[FRIAM] Trump, truth, and politics: Why do we still think Trump is acting with respect to the truth?

Marcus Daniels marcus at snoutfarm.com
Wed Jan 4 13:33:48 EST 2017


Well, I wasn’t talking about Putin.  I’m talking about Thiel’s remark:

"[..] our education culminates with the knowledge that the broader education of the body politic has become a fool’s errand."

Whether Trump is really legitimate (in a deep way) or not isn’t just a question of undisturbed counting, it is whether voters care more about facts or their feelings.   Does our democracy really have any more grounding than Netflix suggesting new movies to watch?   Do people care more about unknowable intentions or knowable behaviors?  If we as a democracy make terrible choices, at some point Karma has to close the loop.   It seems to me that will be the next phase of things.  Trump is just the instrument.

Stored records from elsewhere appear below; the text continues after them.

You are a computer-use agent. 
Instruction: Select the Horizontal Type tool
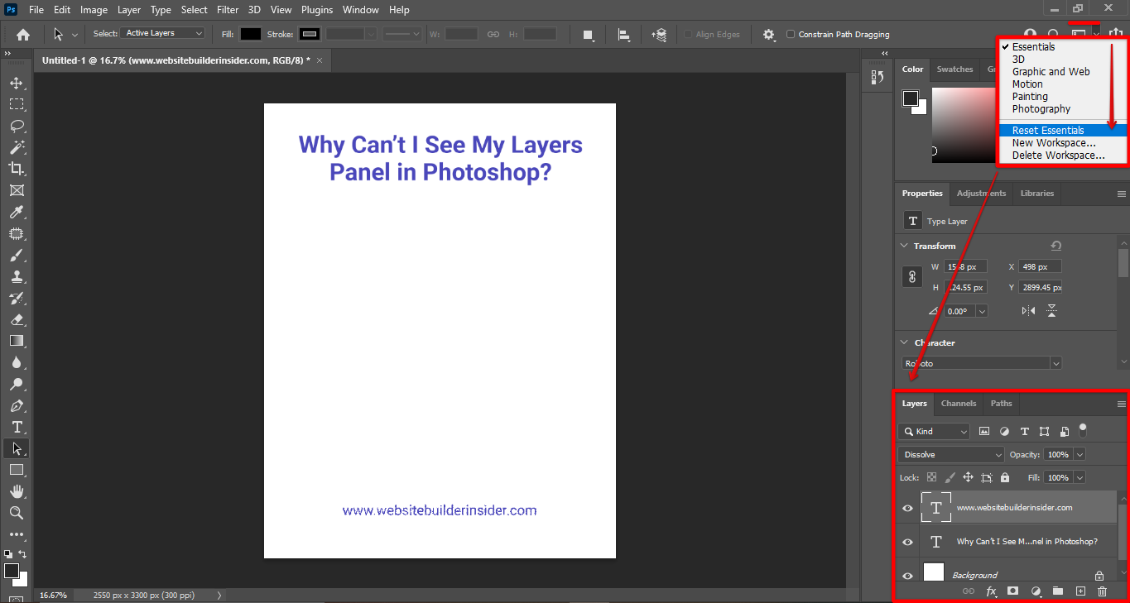point(17,427)
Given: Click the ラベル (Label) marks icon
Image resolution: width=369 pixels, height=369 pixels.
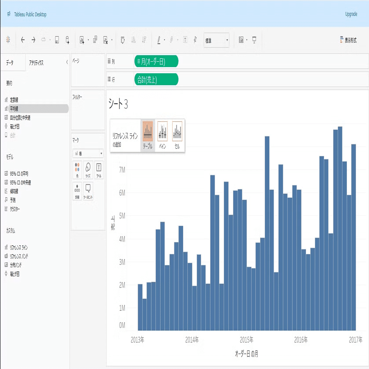Looking at the screenshot, I should [x=98, y=170].
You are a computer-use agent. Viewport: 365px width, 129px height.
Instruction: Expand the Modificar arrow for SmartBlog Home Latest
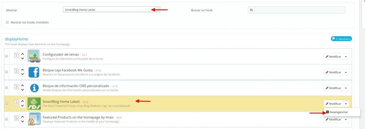[346, 104]
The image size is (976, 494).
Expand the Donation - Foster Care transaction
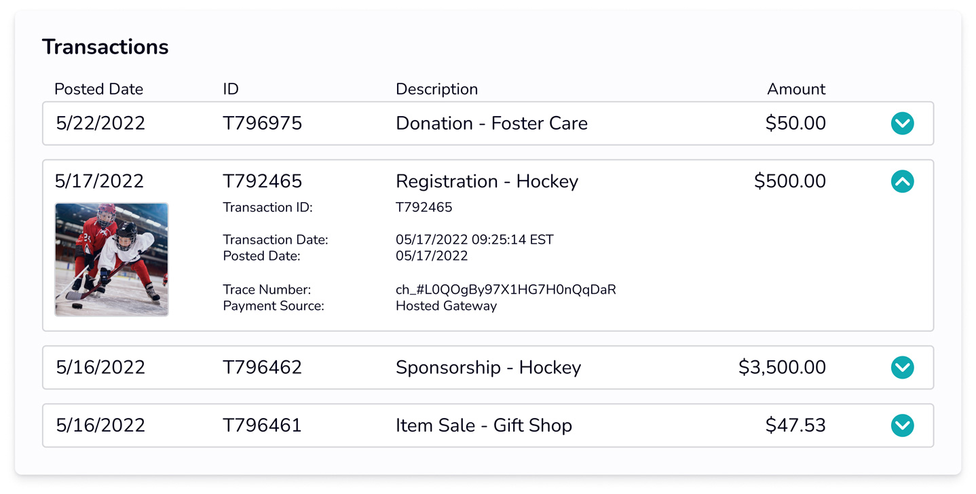(902, 124)
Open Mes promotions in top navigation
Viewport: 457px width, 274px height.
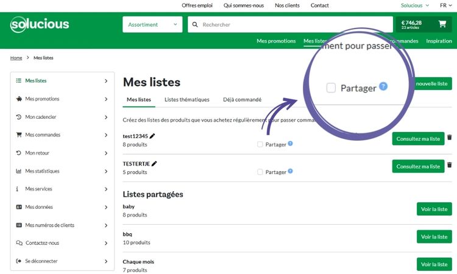coord(276,41)
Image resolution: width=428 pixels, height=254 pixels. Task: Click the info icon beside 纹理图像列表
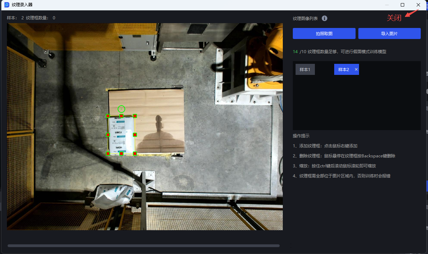(x=325, y=19)
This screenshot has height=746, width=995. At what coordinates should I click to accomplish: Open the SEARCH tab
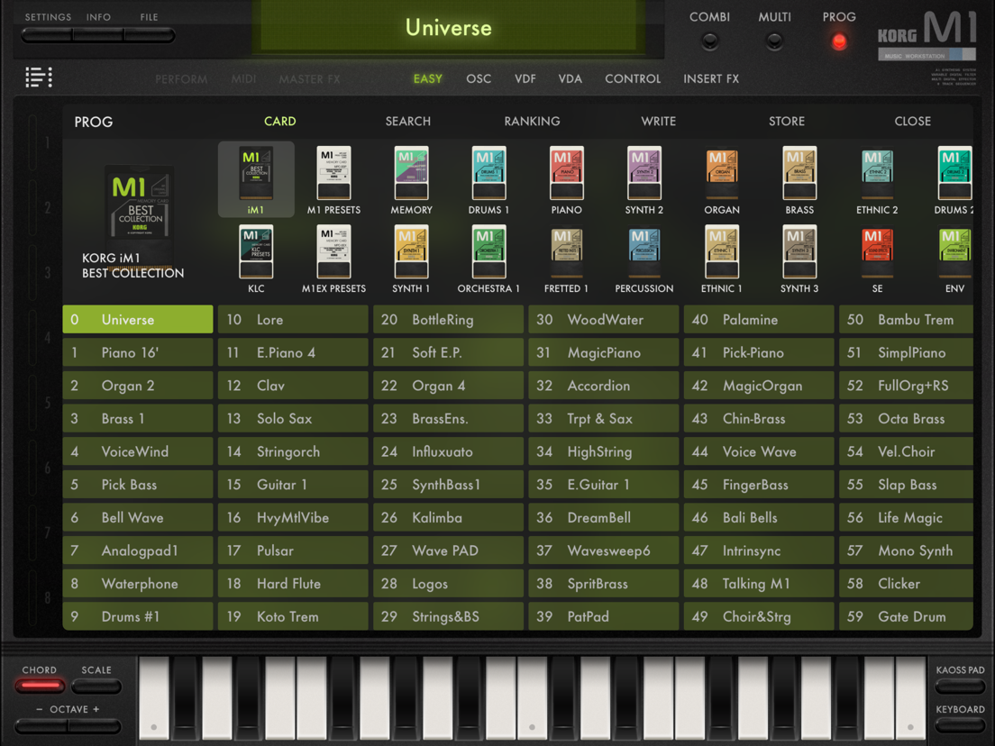click(407, 121)
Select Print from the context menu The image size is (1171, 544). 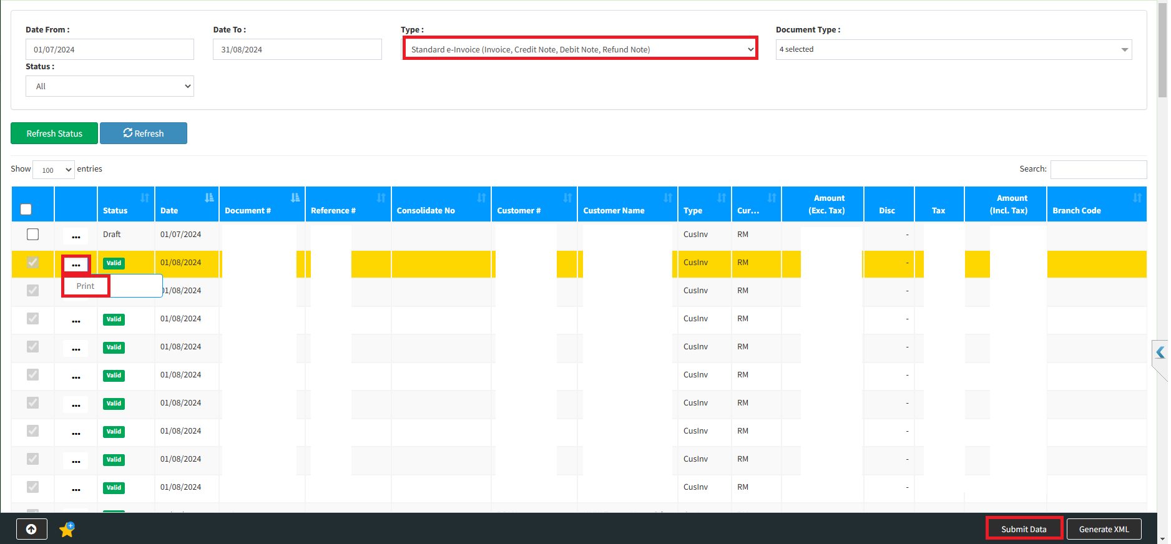point(86,286)
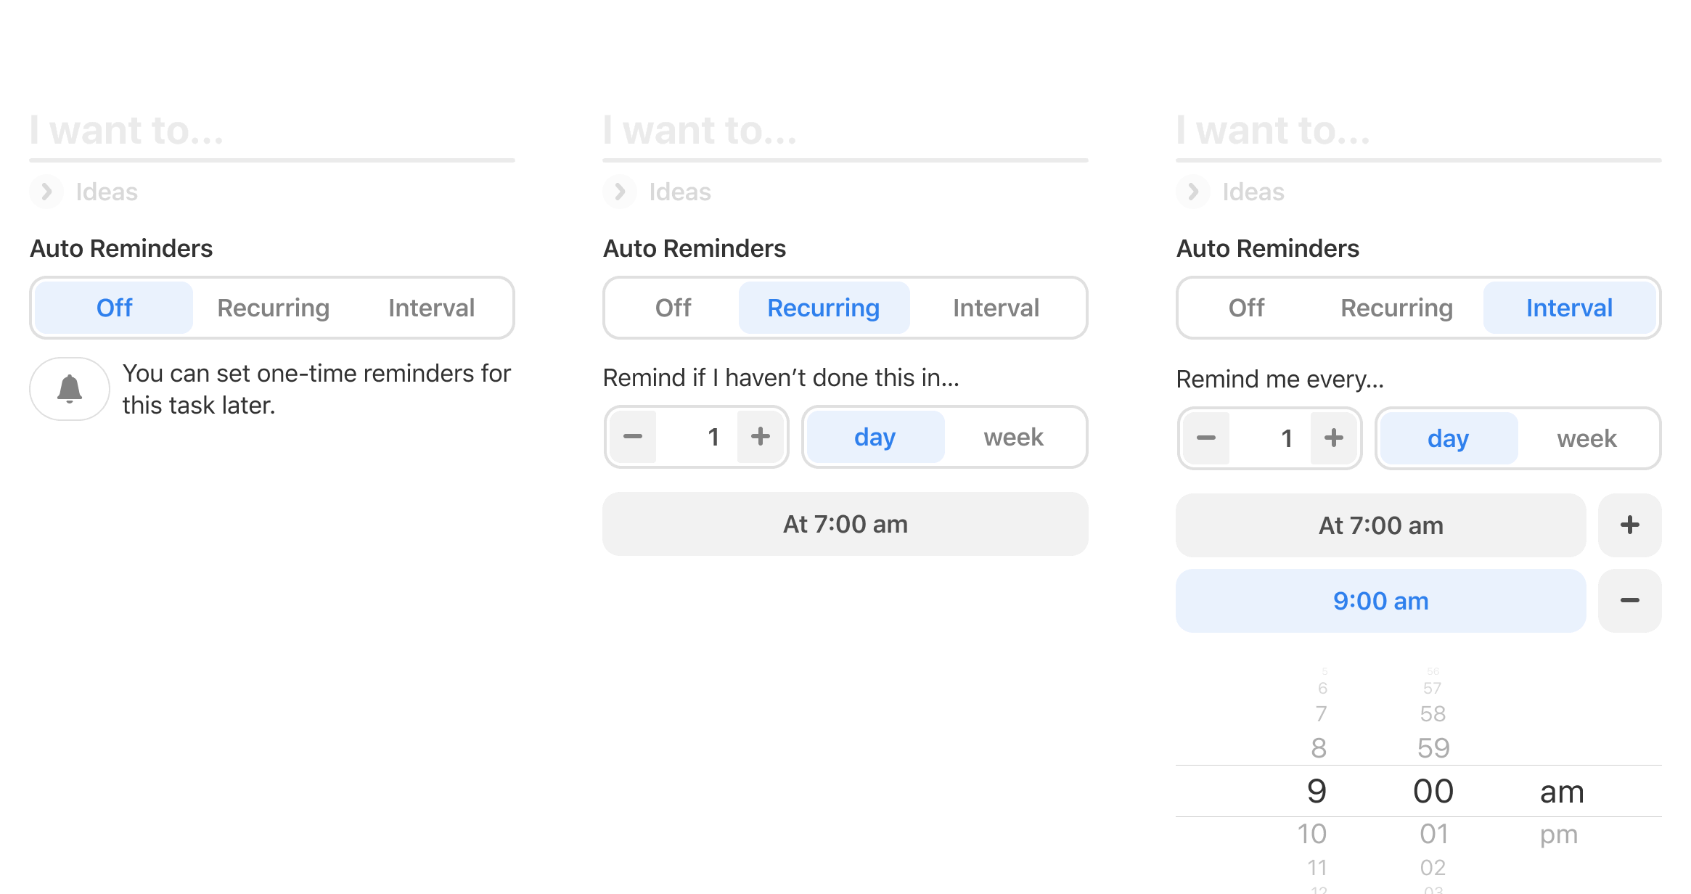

From: Friam [mailto:friam-bounces at redfish.com] On Behalf Of Eric Charles
Sent: Wednesday, January 04, 2017 11:15 AM
To: The Friday Morning Applied Complexity Coffee Group <friam at redfish.com>
Subject: Re: [FRIAM] Trump, truth, and politics: Why do we still think Trump is acting with respect to the truth?

Is it a lose if your kid goes to the principal’s office for abusing his classmates, or goes to jail for a night for drunken bad behavior?

Sure... the situation would be improved, and we would call it a win, if we could send Putin to the principles office... Part of my point was exactly that it seems unlikely a public accusation by Trump would do anything towards getting Putin to "learn there are consequences to things and stop doing those things." Does anyone think Obama's sending home a handful of diplomats did that?